At the groomer’s, Nancy said she had heard gunshots down the street. Mike and Duffy, as usual, were ecstatic to see us. Getting their hair cut is always traumatic. I let them out of their cages, and they leaped all over me, barking like crazy. Nancy gave me a look that I interpreted as disapproval of my lack of canine control. I took the dogs out the door as Katja remained to pay the bill.
The dogs were excited to see Rosie, though Rosie decided she would just as soon stay in the front seat with the human beings. As we drove back, the police were busy interviewing witnesses on Pasadena. We soon learned on the news that there had been a driveby assault rifle shooting directed (by mistake) at an FBI undercover agent who was parked on Hamilton Avenue. The gunmen were captured the next day – They had been trying to retaliate against a man in a black car who stole their marijuana money. Though they fired fifteen shots into the FBI agent’s car, they failed to hit him. So Rosey had witnessed the aftermath of an FBI assault rifle shootout, though she didn’t really appreciate the significance of it all.
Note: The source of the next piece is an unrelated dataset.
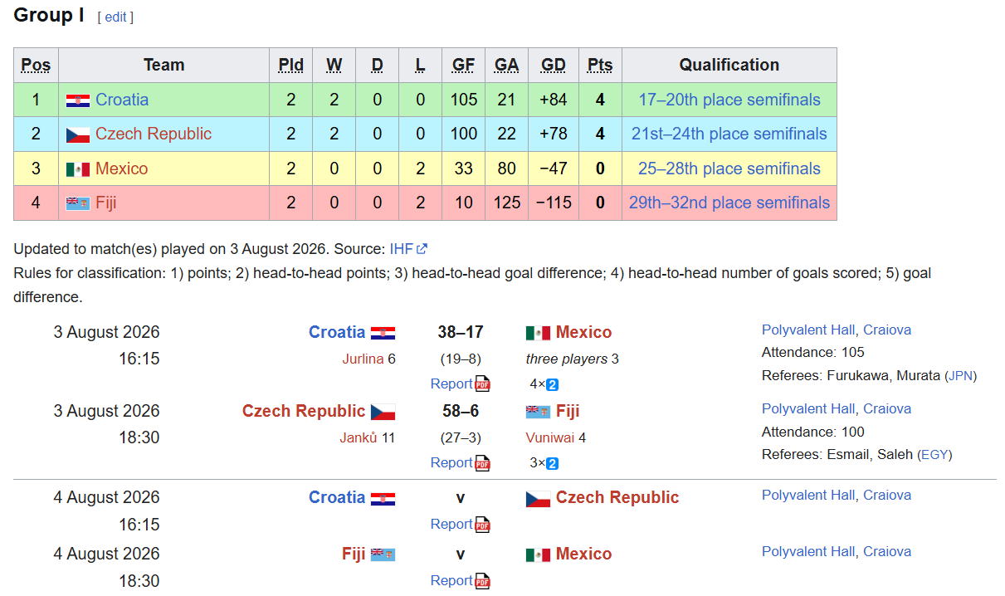Open PDF icon for Czech Republic–Fiji report
Image resolution: width=1005 pixels, height=596 pixels.
[x=482, y=463]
At home we stayed out in the patio, and the sheepdogs surrounded Rosie, full of curiosity and sniffs. Overwhelmed by the mammoth beasts, Rosie tried to climb up my leg, and I lifted her up to my chest. As a naive puppy, Rosie was not intimidated by the large dogs, but now, with age and experience, she’s become more cautious. Duffy, whose social skills are more bestial than smooth, growled at Rosie, and I put him in the house. Rosie got back on my lap, and Mike came up and gave her a lot of licks on the head. Rosie remained dubious though and stuck close by me.
Jennifer had left a voice mail message that they had missed their connection in Chicago and that she and the kids were flying directly to Cincinnati, while Matt would get the car in Indianapolis. Rosie and I went out to the airport to pick up the weary travelers. Eleanor was the first person out of the tunnel, and she gave me a big smile. Everyone was happy to be home. Eleanor and Calvin were excited about their trip. Calvin had discovered a pay phone in the airport that discharged all the money put into it, and he had collected a tidy sum by running over after each caller finished.
Everybody was pleased to see Rosie in the car, and she they. On the trip back the childen had lots of tales of New Mexico, Hollywood, L.A., and the big adventure. On arrival, Rosie ran up the stairs to her front door, and I returned home. I was sorry to see Rosie go home so soon. She is a fun visitor, active, affectionate, smart, and the most amazing leaper you’ve ever seen. Terriers are very different in temperament and behavior from sheepdogs, and each of these dogs has their own unique personality as well. Despite the brevity of Rosie’s visit, I was sure we’d meet up with her again.